Ou seja, Bolsonaro violou quase todos os princípios republicanos e democráticos que este jornal defende desde sua fundação, razão pela qual não podemos considerar adequado para o País que este senhor seja reeleito. Tivesse a Procuradoria-Geral da República ou o Congresso cumprido o seu papel na proteção da lei e do regime democrático, como aliás defendemos em diversas ocasiões nesta página, o candidato do PL estaria hoje inelegível. E o eleitor estaria livre de ser submetido ao pesadelo da recondução do presidente.

Por sua vez, Lula da Silva achou que bastava ter no horizonte a possibilidade de reeleição de Jair Bolsonaro para que o eleitor crítico do presidente apoiasse incondicionalmente a candidatura petista. Não achou necessário apresentar programa de governo nem se comprometer com nenhuma proposta concreta para os próximos quatro anos. Pediu ao eleitor um cheque em branco, coisa que Lula e o PT, como bem se sabe, nunca fizeram por merecer.

O partido de Lula superou-se em desfaçatez. Após ser protagonista dos dois maiores escândalos de corrupção das últimas décadas, quis obter o apoio majoritário do eleitorado sem pedir desculpas à população e, principalmente, sem apresentar o que fará de diferente para que a corrupção não volte. Ontem as urnas mostraram que a tática marota não funcionou. Não basta destacar o caráter tenebroso da gestão de Jair Bolsonaro. O regime democrático exige mais de quem almeja ser o presidente da República.
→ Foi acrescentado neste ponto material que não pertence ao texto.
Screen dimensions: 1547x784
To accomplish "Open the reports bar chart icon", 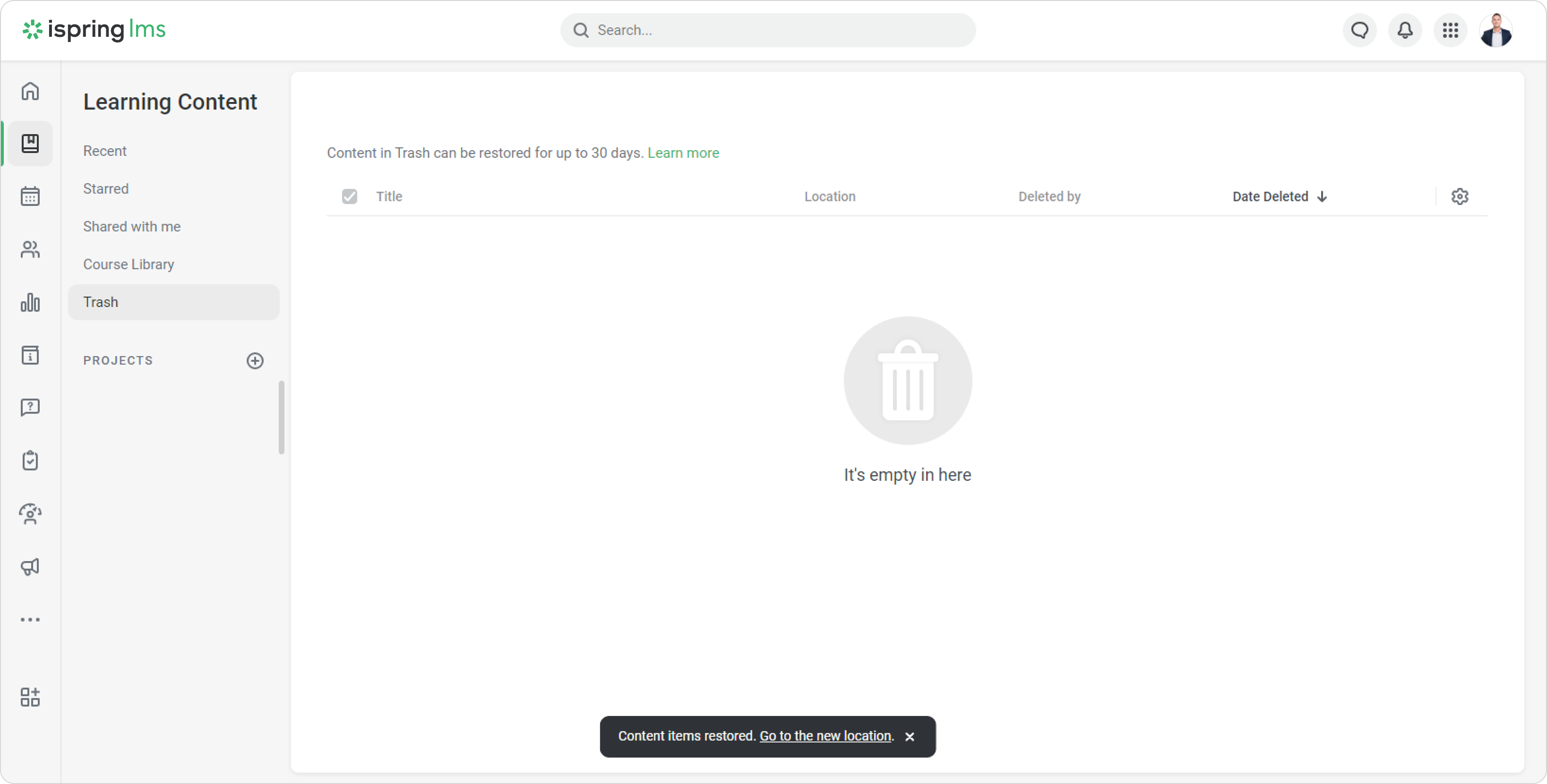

Se quisesse realmente demonstrar preocupação com a democracia, Lula teria começado por afastar-se, sem meias palavras, dos companheiros ditadores de esquerda na América Latina; teria declarado, sem sombra de dúvidas, seu respeito pela liberdade de imprensa, abandonando qualquer ideia de controlar o que a mídia publica ou deixa de publicar; e teria rejeitado o aparelhamento ideológico da máquina estatal e a condução irresponsável de políticas econômicas, marcas do lulopetismo que acabaram por cindir a sociedade. Mas Lula não fez nada disso e não se deve ter esperança de que o fará algum dia, o que é razão mais que suficiente para que este jornal, igualmente, rejeite o voto neste senhor.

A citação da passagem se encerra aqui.